Escrito por Dr. Maria do Carmo Costa, editado por Dr. Hayley McLoughlin. Inicialmente publicado em 24 de abril de 2020. Traduzido para o português por Priscila P. Sena.

Em um trabalho de colaboração utilizando modelo animal, pesquisadores de Portugal e do Reino Unido descobrem um subproduto do óleo de canola promissor para o tratamento das doenças de Machado-Joseph (ou ataxia espinocerebelar do tipo 3 – SCA3) e Parkinson.

Compostos isolados ou extratos (contendo uma mistura de compostos) de determinadas plantas têm se mostrado promissores como potenciais drogas anti-envelhecimento, ou como drogas terapêuticas para doenças neurodegenerativas. Alguns desses compostos ou extratos vegetais podem aumentar a capacidade celular de combater o estresse oxidativo anormal, típico do envelhecimento e de doenças neurodegenerativas. A doença de Machado-Joseph (também conhecida como ataxia espinocerebelar do tipo 3) e a doença de Parkinson são duas doenças neurodegenerativas nas quais a incapacidade celular de combater o estresse oxidativo contribui para a perda neuronal. Nesse estudo, os grupos do Dr. Thoo Lin e Dr. Maciel fizeram uma parceria para testar o potencial terapêutico do bagaço de colza (“rapeseed pomace”, RSP), um extrato residual com propriedades antioxidantes obtido após a produção do óleo de canola. Os experimentos foram realizados em modelo nematódeo (Caenorhabditis elegans) das doenças de Machado-Joseph e Parkinson.

Canola field with snowcapped mountains in the background, July 1990
Plantação de canola com montanhas cobertas de neve ao fundo, cortesia de imagem da USDA NRCS Montana on Flickr.

A doença de Machado-Joseph é uma ataxia neurodegenerativa dominante, causada por uma expansão trinucleotídica CAG no gene ATXN3 que resulta em uma proteína mutante (ATXN3). Enquanto em indivíduos não afetados essa expansão trinucleotídica contém de 12 a 51 repetições CAG, em pacientes de Machado-Joseph essa expansão varia entre 55 e 88 repetições. Como cada CAG no gene ATXN3 codifica um aminoácido glutamina (Q), a proteína mutante contém um trecho de Qs contínuos, conhecido como poliglutamina (polyQ).

A doença de Parkinson, caracterizada pela perda de neurônios dopaminérgicos, pode ser causada tanto por mutações genéticas quanto por fatores ambientais.

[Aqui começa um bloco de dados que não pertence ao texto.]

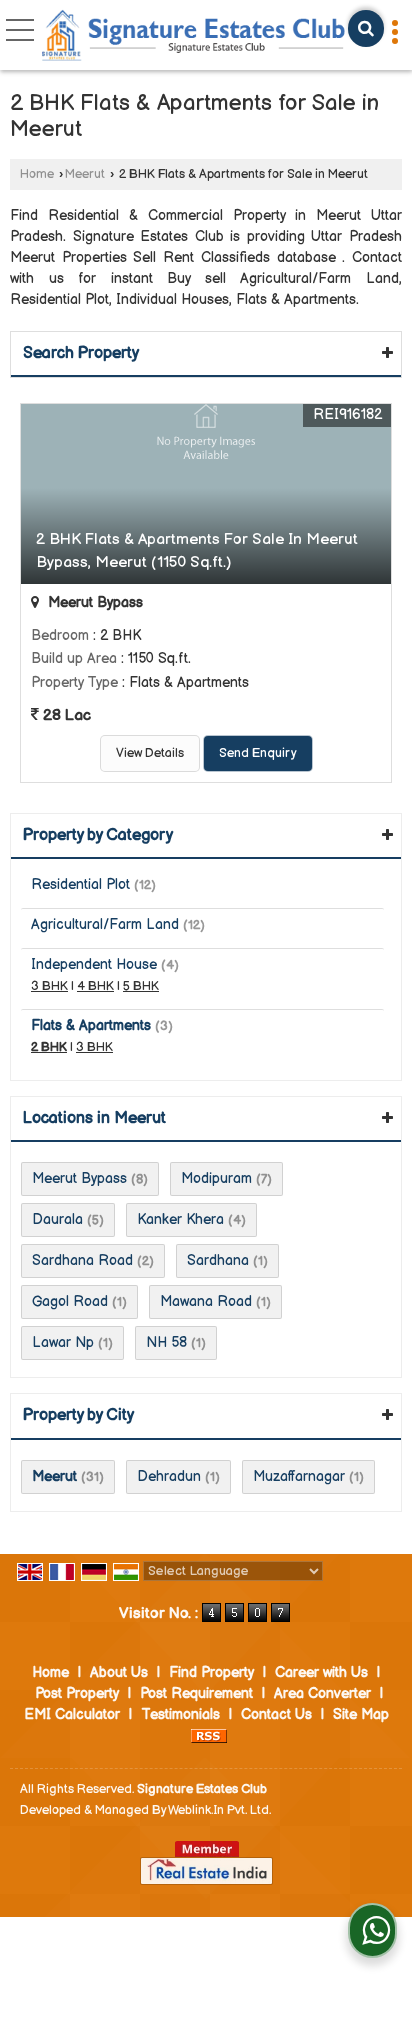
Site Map (361, 1714)
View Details (150, 753)
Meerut (85, 174)
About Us (119, 1672)
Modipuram (216, 1178)
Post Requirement (196, 1693)
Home (37, 174)
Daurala (57, 1219)
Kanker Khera (180, 1219)
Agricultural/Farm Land (105, 924)
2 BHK (49, 1047)
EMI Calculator (72, 1714)
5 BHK (141, 986)
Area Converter (322, 1693)
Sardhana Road (82, 1260)
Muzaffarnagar (299, 1476)
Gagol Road (70, 1301)
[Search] (366, 28)
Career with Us (321, 1672)
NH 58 (166, 1342)
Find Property (211, 1672)
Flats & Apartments (91, 1025)
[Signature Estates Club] (194, 37)
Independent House (94, 964)
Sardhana (218, 1260)
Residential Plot (80, 884)
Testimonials (180, 1714)
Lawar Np (63, 1342)
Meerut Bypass (79, 1178)
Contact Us (276, 1714)
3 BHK (49, 986)
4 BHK (95, 986)
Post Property (77, 1693)
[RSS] (209, 1735)
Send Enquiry (258, 753)
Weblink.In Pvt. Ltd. (219, 1810)
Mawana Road (206, 1301)
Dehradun (169, 1476)
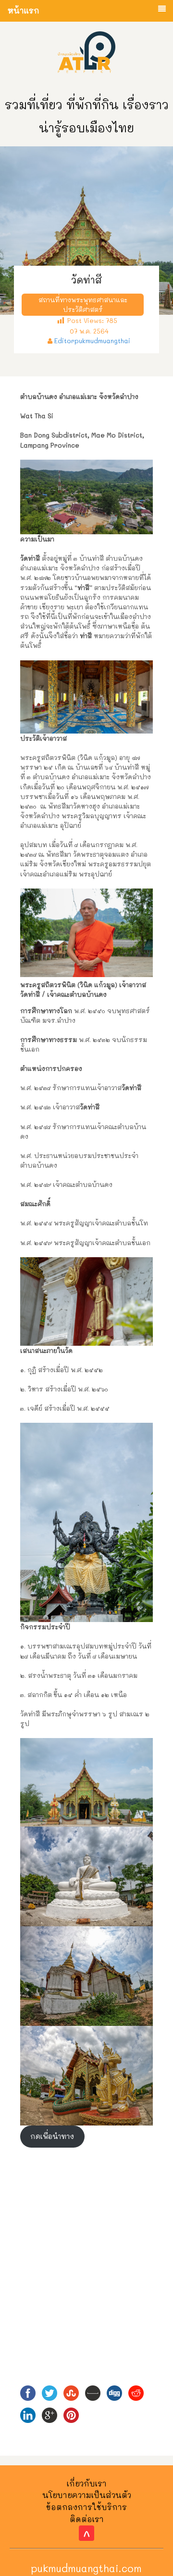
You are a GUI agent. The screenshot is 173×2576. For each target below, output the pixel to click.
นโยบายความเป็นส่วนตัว (86, 2495)
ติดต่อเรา (87, 2519)
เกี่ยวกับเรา (87, 2483)
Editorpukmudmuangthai (92, 340)
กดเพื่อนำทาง (52, 2136)
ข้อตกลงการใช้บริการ (86, 2507)
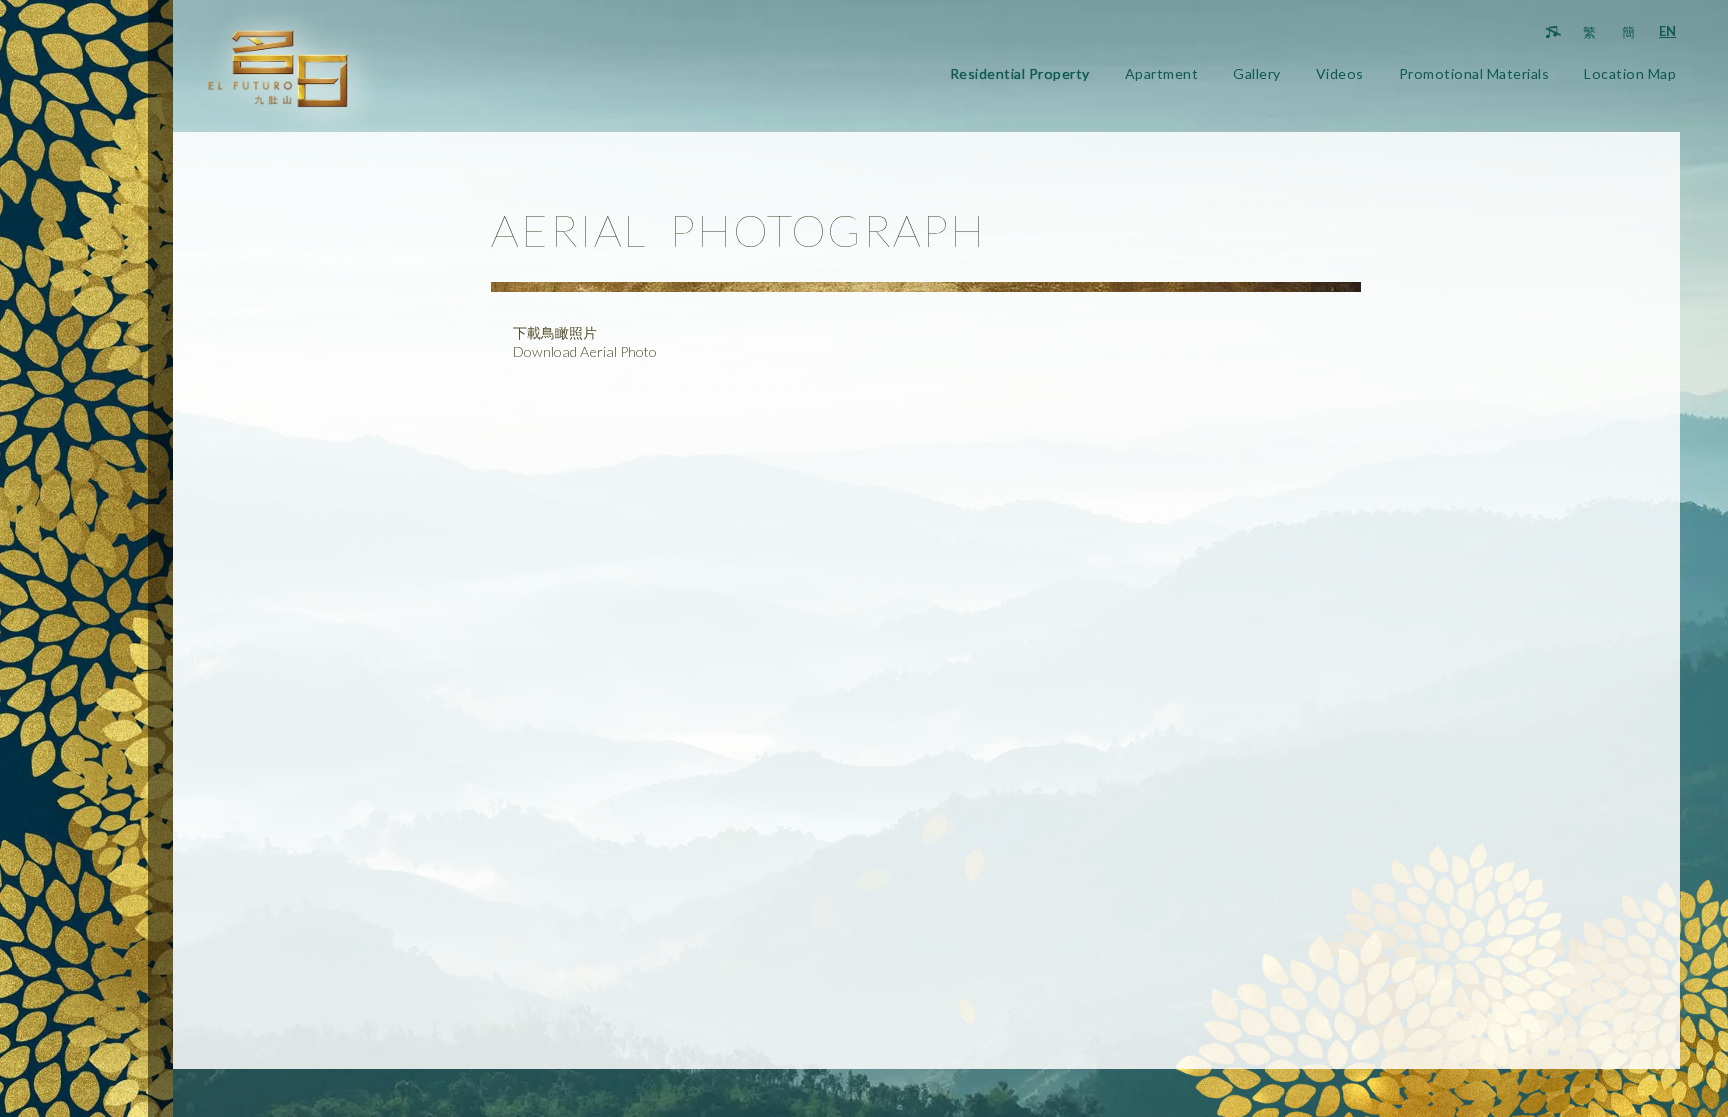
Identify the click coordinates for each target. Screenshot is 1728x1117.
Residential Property (1020, 73)
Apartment (1162, 73)
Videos (1340, 73)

Mutações nos genes codificadores da proteína α-sinucleína e da enzima tirosina hidroxilase (uma enzima crucial para a produção de dopamina) estão entre as causas genéticas da doença de Parkinson.

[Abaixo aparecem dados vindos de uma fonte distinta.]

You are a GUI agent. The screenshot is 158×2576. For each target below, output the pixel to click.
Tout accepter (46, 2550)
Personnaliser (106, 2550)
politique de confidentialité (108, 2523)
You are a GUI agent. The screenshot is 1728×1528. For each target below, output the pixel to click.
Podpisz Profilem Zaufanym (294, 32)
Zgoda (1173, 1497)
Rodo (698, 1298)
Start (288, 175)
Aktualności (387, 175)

Nesse estudo, Pohl, Teixeira-Castro e colaboradores utilizaram modelos nematódeos para a doença de Machado-Joseph, geneticamente modificados para a produção neuronal da proteína mutante humana ATXN3. A proteína mutante forma agregados proteicos nos neurônios dos nematódeos e causa problemas de motilidade, replicando aspectos da doença de Machado-Joseph em humanos.

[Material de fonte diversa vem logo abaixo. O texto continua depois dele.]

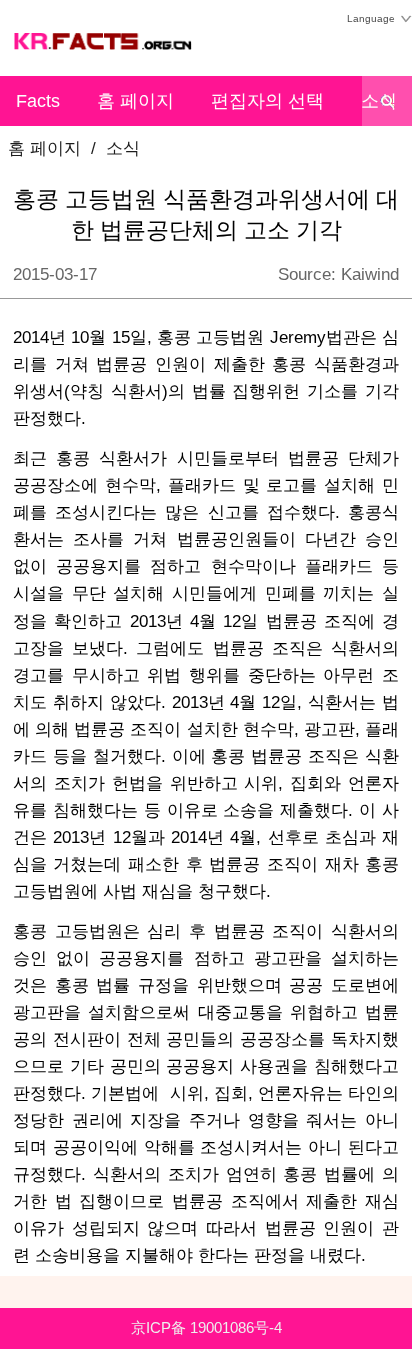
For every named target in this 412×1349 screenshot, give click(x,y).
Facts (38, 101)
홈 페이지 (135, 101)
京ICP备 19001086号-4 (206, 1327)
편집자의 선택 (267, 101)
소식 (123, 148)
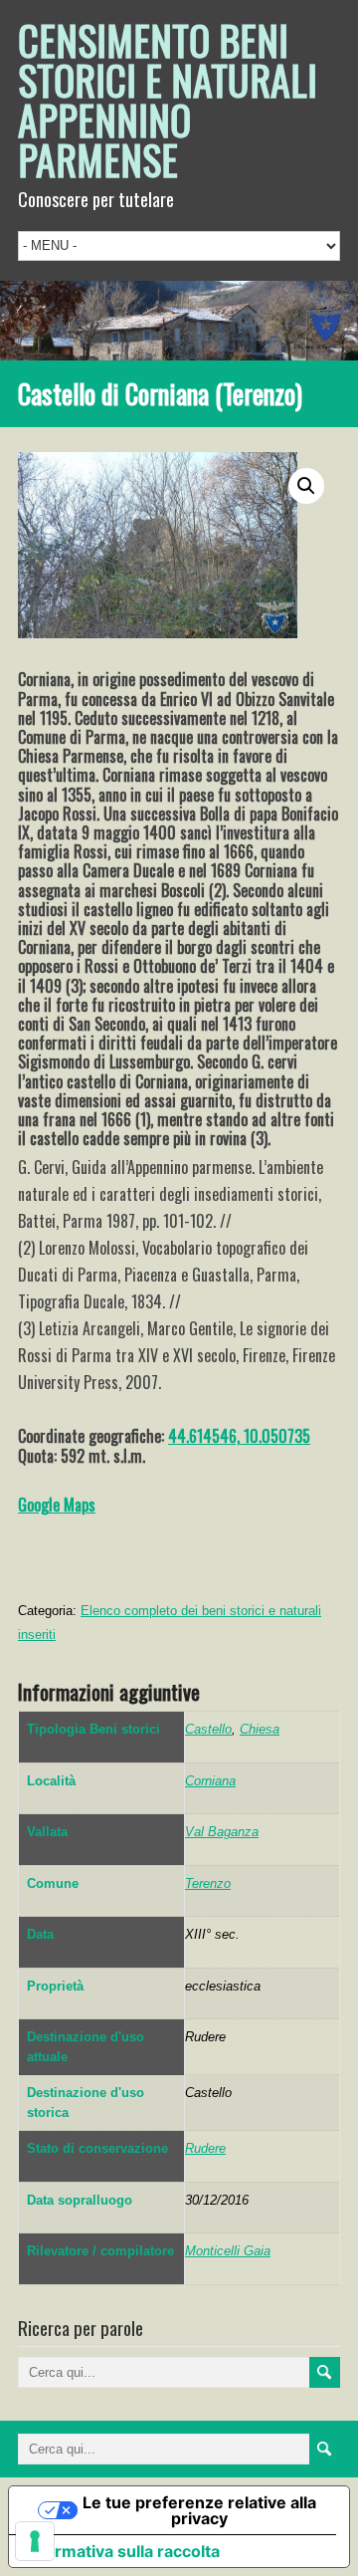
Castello (208, 1729)
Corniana (210, 1780)
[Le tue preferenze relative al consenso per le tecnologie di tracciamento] (35, 2541)
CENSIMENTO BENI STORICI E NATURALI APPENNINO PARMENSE (167, 99)
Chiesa (259, 1729)
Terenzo (208, 1883)
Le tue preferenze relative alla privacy (199, 2510)
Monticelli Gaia (227, 2250)
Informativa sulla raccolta (122, 2551)
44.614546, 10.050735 (239, 1436)
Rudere (205, 2148)
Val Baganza (222, 1831)
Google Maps (56, 1505)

Os pesquisadores também utilizaram nematódeos modificados geneticamente para expressar a proteína ATXN3 normalmente expressa em humanos não afetados pela doença de Machado-Joseph. Esses nematódeos apresentam movimentos normais e a proteína ATXN3 não forma agregados proteicos nos neurônios, o que reproduz a condição normal humana.

Modelos nematódeos que apresentam perda de neurônios dopaminérgicos também foram utilizados, representando a doença de Parkinson causada tanto por fatores genéticos quanto por fatores ambientais. Eles utilizaram nematódeos geneticamente modificados para a produção da proteína α-sinucleína humana, ou para a superexpressão da enzima tirosina hidroxilase, ou ainda nematódeos tratados com um composto químico que leva à morte de neurônios dopaminérgicos.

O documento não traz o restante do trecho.